● SHORT EXERCISE
Count the lines in the records below that contain the string "width", with case significant, and give only the number.

● MATERIAL SUPPLIED
• • • • • • •

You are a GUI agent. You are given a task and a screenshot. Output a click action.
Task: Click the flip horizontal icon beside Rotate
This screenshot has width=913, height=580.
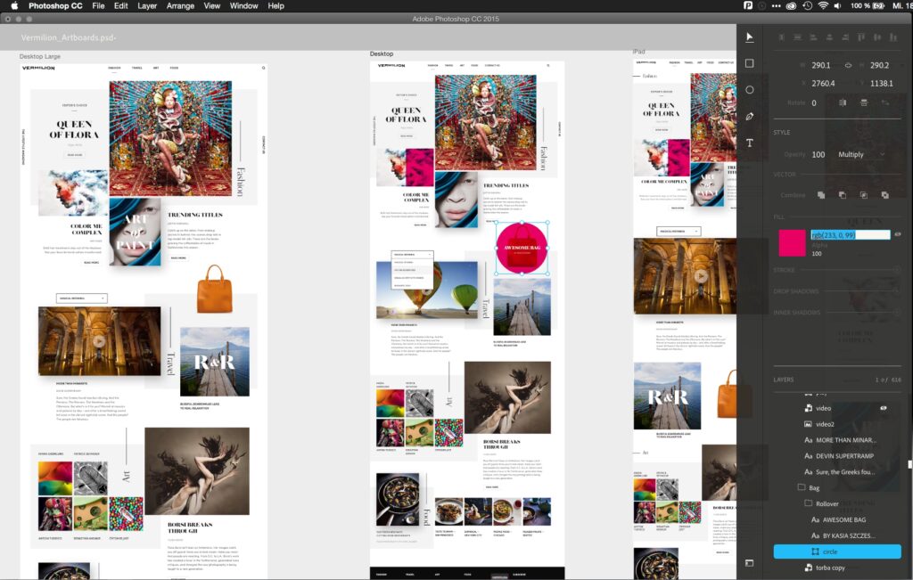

• • • • • • •

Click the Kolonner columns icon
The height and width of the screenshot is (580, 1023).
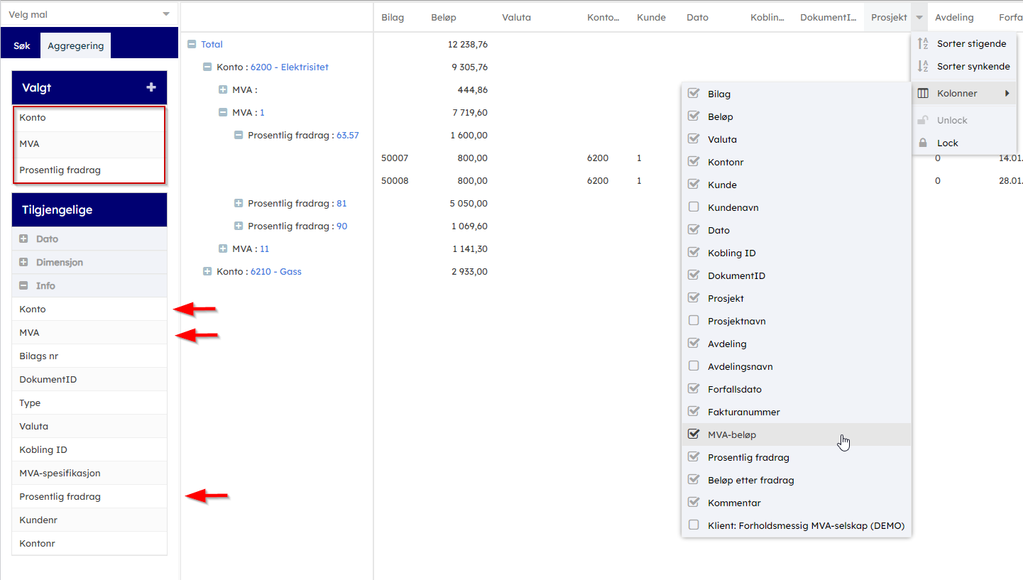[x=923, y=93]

• • • • • • •

● THE COMPLETED TASK
2